As a businessperson, I’m used to reviewing my work for grammar and sentence structure errors. I’m not used to trying to develop characters, dialogue or story arcs and themes, so I didn’t do much of that. I did find tons of duplications that clearly needed to be deleted. Turns out if you take fifteen years to write something, you easily forget that your characters already did this or that.
It was during this phase, I concluded that while I can tell a story (my family has said sometimes my stories are longer than the actual events), I’m not a naturally gifted writer. In support of that statement, let me tell you what my good friend Tom said when he found out I wrote a book. “You? But you can barely write a good business email.” And he isn’t wrong. Tom is a gifted writer and can turn a phrase better than anyone I know and therefore could have written a book much easier than I. But with perseverance, I churned out a novel and that is the difference. Despite it being a slog, I kept at it and wrote my story, and I can’t help but point out that Tom has yet to produce a novel or even a short story.

● **MATERIAL SUPPLIED**

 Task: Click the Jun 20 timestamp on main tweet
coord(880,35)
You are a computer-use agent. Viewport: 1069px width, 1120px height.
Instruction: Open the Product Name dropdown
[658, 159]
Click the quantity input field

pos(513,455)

● **PROBLEM A**
For each statement, say whether it agrees with the essay about writing a novel. Answer yes or no and quote the words from the essay that decide it.
(i) While reviewing the book, the writer found many duplications that had to be removed.
(ii) The writer spent much of the review developing characters and dialogue.
(iii) Tom has written a short story.
● **PROBLEM B**
Continue the essay about writing a novel, picking up after its final sentence.
The material isn't needed for what is asked here.

● **WRITTEN ANSWER A**
(i) Yes: "I did find tons of duplications that clearly needed to be deleted."
(ii) No: "I’m not used to trying to develop characters, dialogue or story arcs and themes, so I didn’t do much of that."
(iii) No: "Tom has yet to produce a novel or even a short story."

● **WRITTEN ANSWER B**
Ultimately, I reached a point where I could not read my novel one more time. I had done all I could do, so I turned to the professionals. Katie Walsh was the perfect first editor for me. She understood my fears and fragile ego. This was scary stuff. Katie went through numerous rounds of editing and was so sweet, kind and supportive, she coaxed me along, helping me see what needed changing, tightening, and expanding. After Katie finished, I thought I was ready to tackle self-publishing, whatever that was. I found Mary Neighbor, “book shepherd “, and she continued shaping the story, characters, and storyline. I was getting on a roll realizing with each person’s input, the story was getting better. While for one quick second, I dreamed of going the traditional publishing path, everything I read about the Big Five said it wasn’t all it was cracked up to be and actually was soul sucking. Having worked in Corporate America, I fully understood the potential for the experience to be soul sucking and I didn’t want to subject me or my baby to that. Michelle Brooks to the rescue. She suggested She Writes Press, a hybrid press that supports women authors, I thought, Great, 50% or more of the competition gone just because of a chromosome. Sweet. I connected with the wonderful Brooke Warner and the rest is history.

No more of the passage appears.